TASK ITEM => A verbatim reprint of the records below is what this exercise asks for.
*** SUPPLIED MATERIAL ***
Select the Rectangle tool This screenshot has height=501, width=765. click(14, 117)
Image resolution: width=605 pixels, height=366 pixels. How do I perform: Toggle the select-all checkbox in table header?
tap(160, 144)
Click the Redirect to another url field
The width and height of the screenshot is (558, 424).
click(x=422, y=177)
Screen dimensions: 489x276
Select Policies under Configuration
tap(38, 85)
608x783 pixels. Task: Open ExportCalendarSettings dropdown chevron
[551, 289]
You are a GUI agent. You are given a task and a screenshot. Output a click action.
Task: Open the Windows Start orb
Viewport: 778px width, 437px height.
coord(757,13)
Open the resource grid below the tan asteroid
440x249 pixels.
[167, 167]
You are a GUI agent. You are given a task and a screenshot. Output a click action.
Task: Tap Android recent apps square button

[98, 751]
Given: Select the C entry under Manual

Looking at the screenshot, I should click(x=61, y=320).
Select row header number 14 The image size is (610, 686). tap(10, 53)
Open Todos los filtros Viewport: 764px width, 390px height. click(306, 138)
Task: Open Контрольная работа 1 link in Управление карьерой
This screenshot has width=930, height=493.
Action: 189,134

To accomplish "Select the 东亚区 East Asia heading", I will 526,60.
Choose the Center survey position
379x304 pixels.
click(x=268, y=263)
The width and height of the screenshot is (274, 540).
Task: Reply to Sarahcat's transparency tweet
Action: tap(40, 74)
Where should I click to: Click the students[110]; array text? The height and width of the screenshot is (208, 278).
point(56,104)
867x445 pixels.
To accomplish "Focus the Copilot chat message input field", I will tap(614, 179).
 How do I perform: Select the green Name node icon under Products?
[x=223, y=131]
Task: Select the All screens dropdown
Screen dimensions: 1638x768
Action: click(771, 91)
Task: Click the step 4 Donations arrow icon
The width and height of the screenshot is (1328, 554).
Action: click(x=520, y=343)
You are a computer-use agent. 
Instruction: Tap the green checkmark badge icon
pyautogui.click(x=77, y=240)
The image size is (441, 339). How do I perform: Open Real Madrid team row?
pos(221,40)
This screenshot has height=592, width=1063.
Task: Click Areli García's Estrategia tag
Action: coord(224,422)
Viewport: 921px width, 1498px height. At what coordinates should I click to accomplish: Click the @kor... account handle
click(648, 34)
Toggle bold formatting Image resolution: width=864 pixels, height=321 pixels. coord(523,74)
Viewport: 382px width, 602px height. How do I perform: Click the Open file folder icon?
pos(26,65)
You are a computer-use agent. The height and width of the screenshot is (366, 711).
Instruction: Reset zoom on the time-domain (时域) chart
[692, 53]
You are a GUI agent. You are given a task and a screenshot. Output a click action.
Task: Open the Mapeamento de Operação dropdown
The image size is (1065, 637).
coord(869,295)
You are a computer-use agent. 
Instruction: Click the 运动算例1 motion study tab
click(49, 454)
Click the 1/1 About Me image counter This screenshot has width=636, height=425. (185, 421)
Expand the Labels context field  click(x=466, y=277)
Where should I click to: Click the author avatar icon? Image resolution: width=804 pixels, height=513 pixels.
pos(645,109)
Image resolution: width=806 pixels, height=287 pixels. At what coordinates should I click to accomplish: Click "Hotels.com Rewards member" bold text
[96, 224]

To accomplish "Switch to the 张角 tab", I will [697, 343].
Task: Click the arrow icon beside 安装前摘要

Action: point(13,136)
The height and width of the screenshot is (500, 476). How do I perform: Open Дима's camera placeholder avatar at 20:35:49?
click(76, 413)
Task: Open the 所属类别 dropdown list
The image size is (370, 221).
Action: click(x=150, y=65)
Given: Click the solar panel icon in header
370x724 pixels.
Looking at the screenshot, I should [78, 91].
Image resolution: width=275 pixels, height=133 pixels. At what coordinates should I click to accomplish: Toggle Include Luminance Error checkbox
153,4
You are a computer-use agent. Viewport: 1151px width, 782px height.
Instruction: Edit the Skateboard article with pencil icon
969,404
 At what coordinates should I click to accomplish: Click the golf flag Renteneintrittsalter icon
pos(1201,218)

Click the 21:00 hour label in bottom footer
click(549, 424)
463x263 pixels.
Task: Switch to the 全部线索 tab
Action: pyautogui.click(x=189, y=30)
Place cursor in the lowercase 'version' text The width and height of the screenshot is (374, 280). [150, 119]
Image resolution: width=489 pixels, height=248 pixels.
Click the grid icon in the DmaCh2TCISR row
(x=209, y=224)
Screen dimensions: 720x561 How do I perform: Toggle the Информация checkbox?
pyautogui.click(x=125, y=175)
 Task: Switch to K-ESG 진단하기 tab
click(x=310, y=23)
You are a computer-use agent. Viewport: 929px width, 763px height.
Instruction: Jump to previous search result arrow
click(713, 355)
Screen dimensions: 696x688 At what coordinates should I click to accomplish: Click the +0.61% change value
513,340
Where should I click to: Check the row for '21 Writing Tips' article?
*** End of SUPPLIED MATERIAL ***
RESPONSE AREA =>
Select the Rectangle tool This screenshot has height=501, width=765. click(14, 117)
Image resolution: width=605 pixels, height=366 pixels. How do I perform: Toggle the select-all checkbox in table header?
tap(160, 144)
Click the Redirect to another url field
The width and height of the screenshot is (558, 424).
click(x=422, y=177)
Screen dimensions: 489x276
Select Policies under Configuration
tap(38, 85)
608x783 pixels. Task: Open ExportCalendarSettings dropdown chevron
[551, 289]
You are a GUI agent. You are given a task and a screenshot. Output a click action.
Task: Open the Windows Start orb
Viewport: 778px width, 437px height.
coord(757,13)
Open the resource grid below the tan asteroid
440x249 pixels.
[167, 167]
You are a GUI agent. You are given a task and a screenshot. Output a click action.
Task: Tap Android recent apps square button

[98, 751]
Given: Select the C entry under Manual

Looking at the screenshot, I should click(x=61, y=320).
Select row header number 14 The image size is (610, 686). tap(10, 53)
Open Todos los filtros Viewport: 764px width, 390px height. click(306, 138)
Task: Open Контрольная работа 1 link in Управление карьерой
This screenshot has width=930, height=493.
Action: 189,134

To accomplish "Select the 东亚区 East Asia heading", I will 526,60.
Choose the Center survey position
379x304 pixels.
click(x=268, y=263)
The width and height of the screenshot is (274, 540).
Task: Reply to Sarahcat's transparency tweet
Action: tap(40, 74)
Where should I click to: Click the students[110]; array text? The height and width of the screenshot is (208, 278).
point(56,104)
867x445 pixels.
To accomplish "Focus the Copilot chat message input field", I will tap(614, 179).
 How do I perform: Select the green Name node icon under Products?
[x=223, y=131]
Task: Select the All screens dropdown
Screen dimensions: 1638x768
Action: click(771, 91)
Task: Click the step 4 Donations arrow icon
The width and height of the screenshot is (1328, 554).
Action: click(x=520, y=343)
You are a computer-use agent. 
Instruction: Tap the green checkmark badge icon
pyautogui.click(x=77, y=240)
The image size is (441, 339). How do I perform: Open Real Madrid team row?
pos(221,40)
This screenshot has height=592, width=1063.
Task: Click Areli García's Estrategia tag
Action: coord(224,422)
Viewport: 921px width, 1498px height. At what coordinates should I click to accomplish: Click the @kor... account handle
click(648, 34)
Toggle bold formatting Image resolution: width=864 pixels, height=321 pixels. coord(523,74)
Viewport: 382px width, 602px height. How do I perform: Click the Open file folder icon?
pos(26,65)
You are a computer-use agent. The height and width of the screenshot is (366, 711).
Instruction: Reset zoom on the time-domain (时域) chart
[692, 53]
You are a GUI agent. You are given a task and a screenshot. Output a click action.
Task: Open the Mapeamento de Operação dropdown
The image size is (1065, 637).
coord(869,295)
You are a computer-use agent. 
Instruction: Click the 运动算例1 motion study tab
click(49, 454)
Click the 1/1 About Me image counter This screenshot has width=636, height=425. (185, 421)
Expand the Labels context field  click(x=466, y=277)
Where should I click to: Click the author avatar icon? Image resolution: width=804 pixels, height=513 pixels.
pos(645,109)
Image resolution: width=806 pixels, height=287 pixels. At what coordinates should I click to accomplish: Click "Hotels.com Rewards member" bold text
[96, 224]

To accomplish "Switch to the 张角 tab", I will [697, 343].
Task: Click the arrow icon beside 安装前摘要

Action: point(13,136)
The height and width of the screenshot is (500, 476). How do I perform: Open Дима's camera placeholder avatar at 20:35:49?
click(76, 413)
Task: Open the 所属类别 dropdown list
The image size is (370, 221).
Action: click(x=150, y=65)
Given: Click the solar panel icon in header
370x724 pixels.
Looking at the screenshot, I should [78, 91].
Image resolution: width=275 pixels, height=133 pixels. At what coordinates should I click to accomplish: Toggle Include Luminance Error checkbox
153,4
You are a computer-use agent. Viewport: 1151px width, 782px height.
Instruction: Edit the Skateboard article with pencil icon
969,404
 At what coordinates should I click to accomplish: Click the golf flag Renteneintrittsalter icon
pos(1201,218)

Click the 21:00 hour label in bottom footer
click(549, 424)
463x263 pixels.
Task: Switch to the 全部线索 tab
Action: pyautogui.click(x=189, y=30)
Place cursor in the lowercase 'version' text The width and height of the screenshot is (374, 280). [150, 119]
Image resolution: width=489 pixels, height=248 pixels.
Click the grid icon in the DmaCh2TCISR row
(x=209, y=224)
Screen dimensions: 720x561 How do I perform: Toggle the Информация checkbox?
pyautogui.click(x=125, y=175)
 Task: Switch to K-ESG 진단하기 tab
click(x=310, y=23)
You are a computer-use agent. Viewport: 929px width, 763px height.
Instruction: Jump to previous search result arrow
click(713, 355)
Screen dimensions: 696x688 At what coordinates should I click to accomplish: Click the +0.61% change value
513,340
Where should I click to: Check the row for '21 Writing Tips' article?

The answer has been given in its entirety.